China’s trade surplus with the rest of the world narrowed last year as it did in 2009. It fell six percent to the equivalent of 142 billion euros.
However, the politically sensitive trade gap between China and the US widened by 26 percent last year which means Washington will continue to press Beijing to allow its currency to appreciate faster against the dollar.
That is likely to be one of the topics for discussion during a visit to Washington next week by President Hu Jintao.
He will be able to use the trade figures as evidence that the Chinese government is making steady progress in rebalancing its economy toward domestic consumption, cutting reliance on exports and giving the world economy a lift through surging demand for imports.

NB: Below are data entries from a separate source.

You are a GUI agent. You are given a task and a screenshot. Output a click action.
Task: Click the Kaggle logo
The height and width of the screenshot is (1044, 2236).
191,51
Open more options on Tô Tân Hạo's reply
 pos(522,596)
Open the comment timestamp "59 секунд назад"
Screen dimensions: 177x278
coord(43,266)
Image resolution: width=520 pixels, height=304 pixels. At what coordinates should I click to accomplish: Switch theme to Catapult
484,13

A smaller trade surplus means less money is flowing into China, making it less urgent for the central bank to mop up the excess cash in the economy that has pushed prices higher.
Chinese exports increased 31.3 percent last year as global demand recovered, but there was a 38.7 percent jump in imports, fuelled by its voracious appetite for oil, iron ore and other commodities.

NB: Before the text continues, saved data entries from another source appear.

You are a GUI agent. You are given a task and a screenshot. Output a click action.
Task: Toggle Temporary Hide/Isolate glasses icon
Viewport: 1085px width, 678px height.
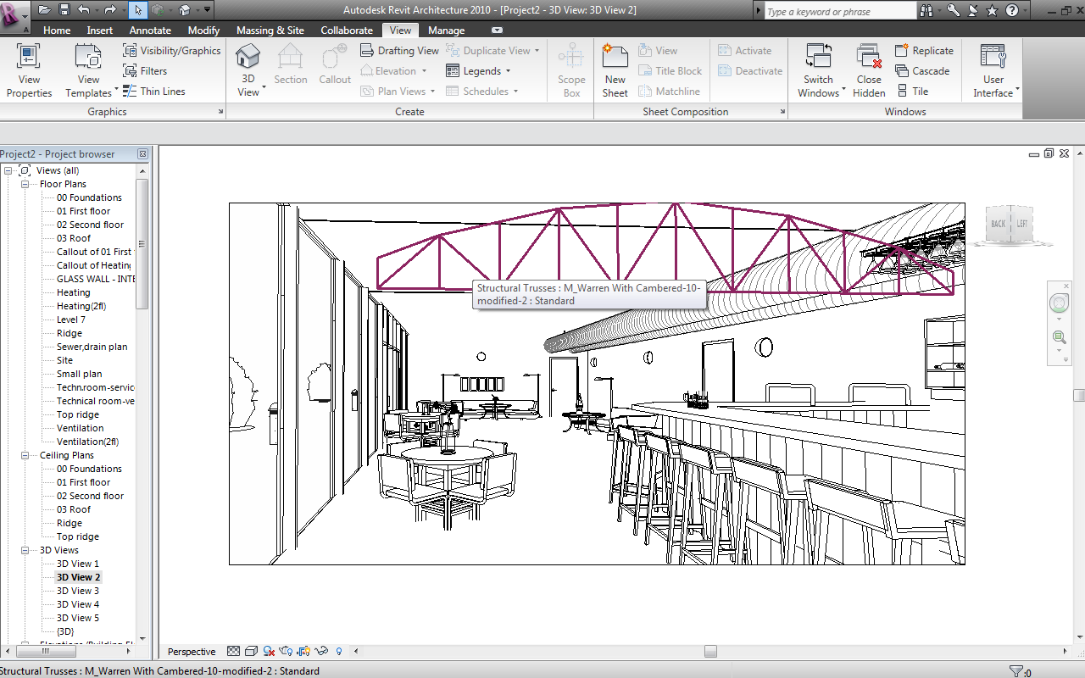click(x=321, y=652)
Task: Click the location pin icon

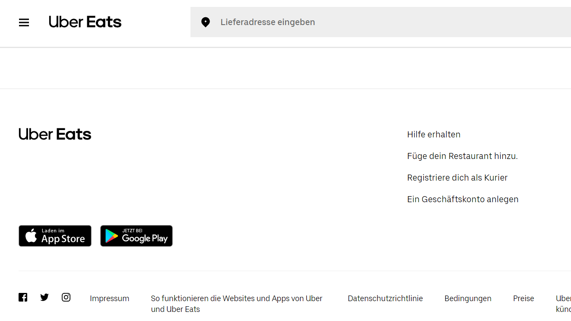Action: pyautogui.click(x=206, y=22)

Apart from farming product such as soy beans, the United States provides few of the commodities sought by China.
However, China’s bilateral surplus with the United States is over-stated by the nature of what is known as the processing trade.
That is when Chinese factories assemble finished products out of intermediate goods produced in other countries. For example, even though a television may have a ‘Made in China’ label on it, the computer chips and plasma screen in it could have been produced in Japan.